─── Extrait du document
Hélène Gaudy prouve, si besoin était, qu’une vie se raconte autant par ce qu’elle laisse voir que par ce qu’elle dissimule, et accomplit la prouesse d’écrire sensiblement et au plus juste un homme de solitude — enfant unique — et de silences — celui imposé dès l’enfance par la clandestinité et ceux de l’âge adulte appelons-les poésie ou rêverie — avant que les souvenirs ne disparaissent faute d’être sollicités, comme tous les chemins qu’on n’emprunte plus❞ qui sévanouissent tôt ou tard sous le fouillis végétal.

 

La plupart des lieux traversés disparaissent, mais il y en a qui surnagent. Rien d’extraordinaire. Un album intérieur constitué d’images fixes qui font notre mémoire.

 Je crois que ces paysages de passage, de vacances, ces paysages tranchés en deux par la lumière, ces morceaux de mur face au lit où l’on dort ou ce fatras d’objets tout au fond d’un tiroir, profondément nous constituent. Je crois que c’est à tout cela que le reste s’accroche, qu’il n’y a pas de souvenir de l’amour sans celui du drap où la joue repose, rien de l’enfance sans la fenêtre d’où on a regardé passer les voitures, aboyer un chien, et rien de ceux qui manquent sans le lieu qu’a marqué leur absence.
──────
- Exercices
1/ D'après l'extrait, de quoi est constitué l'album intérieur ?
2/ Transcrivez sans rien changer le passage de l'extrait qui va de « La plupart des » jusqu'à « font notre mémoire. ».
Les enregistrements n'ont aucun rôle à jouer ici.
─── Contenu des données
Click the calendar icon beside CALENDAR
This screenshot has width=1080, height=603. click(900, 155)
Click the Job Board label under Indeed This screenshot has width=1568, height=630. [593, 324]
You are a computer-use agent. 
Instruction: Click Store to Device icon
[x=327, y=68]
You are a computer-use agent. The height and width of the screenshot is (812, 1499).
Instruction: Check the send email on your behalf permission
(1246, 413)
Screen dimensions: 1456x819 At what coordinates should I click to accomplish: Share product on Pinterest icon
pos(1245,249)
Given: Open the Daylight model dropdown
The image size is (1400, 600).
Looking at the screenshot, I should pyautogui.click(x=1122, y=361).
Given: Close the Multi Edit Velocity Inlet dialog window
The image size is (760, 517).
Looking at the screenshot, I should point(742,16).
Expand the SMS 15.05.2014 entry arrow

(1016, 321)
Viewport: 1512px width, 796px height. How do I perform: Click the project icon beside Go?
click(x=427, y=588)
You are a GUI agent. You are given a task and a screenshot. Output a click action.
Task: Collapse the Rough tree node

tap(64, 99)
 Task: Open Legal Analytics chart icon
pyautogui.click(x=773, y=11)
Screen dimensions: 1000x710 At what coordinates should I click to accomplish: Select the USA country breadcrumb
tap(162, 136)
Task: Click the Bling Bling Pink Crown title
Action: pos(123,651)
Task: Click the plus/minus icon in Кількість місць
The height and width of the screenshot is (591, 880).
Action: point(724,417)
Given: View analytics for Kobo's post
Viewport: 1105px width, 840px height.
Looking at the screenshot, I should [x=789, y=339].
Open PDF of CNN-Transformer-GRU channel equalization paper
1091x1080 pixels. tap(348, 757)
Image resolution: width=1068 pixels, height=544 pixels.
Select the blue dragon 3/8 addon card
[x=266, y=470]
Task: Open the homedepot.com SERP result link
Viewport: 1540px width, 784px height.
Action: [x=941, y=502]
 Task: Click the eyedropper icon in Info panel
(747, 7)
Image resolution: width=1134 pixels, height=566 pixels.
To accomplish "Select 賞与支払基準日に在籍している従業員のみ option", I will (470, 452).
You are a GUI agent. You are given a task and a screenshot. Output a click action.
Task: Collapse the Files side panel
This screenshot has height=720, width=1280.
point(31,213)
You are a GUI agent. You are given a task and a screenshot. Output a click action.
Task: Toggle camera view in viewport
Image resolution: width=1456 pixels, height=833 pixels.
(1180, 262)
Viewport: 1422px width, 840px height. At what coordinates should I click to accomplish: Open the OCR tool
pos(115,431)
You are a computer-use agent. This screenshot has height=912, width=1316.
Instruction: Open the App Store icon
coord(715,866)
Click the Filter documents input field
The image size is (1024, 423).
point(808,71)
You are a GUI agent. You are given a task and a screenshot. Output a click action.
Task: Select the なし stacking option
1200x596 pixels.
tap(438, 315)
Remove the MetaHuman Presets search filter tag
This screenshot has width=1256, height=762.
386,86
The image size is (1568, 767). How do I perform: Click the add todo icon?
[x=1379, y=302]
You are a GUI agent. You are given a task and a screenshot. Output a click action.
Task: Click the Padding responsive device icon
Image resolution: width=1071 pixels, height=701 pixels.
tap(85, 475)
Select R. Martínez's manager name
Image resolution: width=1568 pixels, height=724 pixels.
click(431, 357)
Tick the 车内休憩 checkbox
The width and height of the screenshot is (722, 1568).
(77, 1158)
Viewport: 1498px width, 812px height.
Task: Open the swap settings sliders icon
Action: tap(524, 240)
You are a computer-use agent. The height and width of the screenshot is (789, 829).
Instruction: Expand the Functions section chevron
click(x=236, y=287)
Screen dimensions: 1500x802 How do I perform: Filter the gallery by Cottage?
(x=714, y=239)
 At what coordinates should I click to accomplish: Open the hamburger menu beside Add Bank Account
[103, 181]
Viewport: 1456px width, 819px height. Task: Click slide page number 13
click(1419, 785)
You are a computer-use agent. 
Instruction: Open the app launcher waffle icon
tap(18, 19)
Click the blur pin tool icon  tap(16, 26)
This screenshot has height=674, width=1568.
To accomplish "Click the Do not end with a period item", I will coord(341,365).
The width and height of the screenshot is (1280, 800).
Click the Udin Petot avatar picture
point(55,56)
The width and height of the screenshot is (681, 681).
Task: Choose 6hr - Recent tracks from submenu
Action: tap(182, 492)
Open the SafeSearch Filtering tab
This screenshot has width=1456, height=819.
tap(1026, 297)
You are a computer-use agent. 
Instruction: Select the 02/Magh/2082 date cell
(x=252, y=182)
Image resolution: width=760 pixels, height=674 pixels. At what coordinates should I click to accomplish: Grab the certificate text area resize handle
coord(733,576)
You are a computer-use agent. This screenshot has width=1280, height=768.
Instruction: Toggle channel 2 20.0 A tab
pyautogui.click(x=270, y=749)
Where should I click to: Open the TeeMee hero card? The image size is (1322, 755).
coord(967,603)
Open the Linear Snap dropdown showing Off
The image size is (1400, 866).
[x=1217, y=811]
──────
- Corrigé
1/ D'images fixes qui font notre mémoire.

2/
La plupart des lieux traversés disparaissent, mais il y en a qui surnagent. Rien d’extraordinaire. Un album intérieur constitué d’images fixes qui font notre mémoire.